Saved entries
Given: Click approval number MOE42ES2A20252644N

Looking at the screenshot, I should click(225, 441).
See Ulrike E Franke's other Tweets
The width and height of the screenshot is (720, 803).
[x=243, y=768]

*Task brief:*
A verbatim copy of every entry is needed.

*Response to the task:*
Given: Click approval number MOE42ES2A20252644N

Looking at the screenshot, I should click(225, 441).
See Ulrike E Franke's other Tweets
The width and height of the screenshot is (720, 803).
[x=243, y=768]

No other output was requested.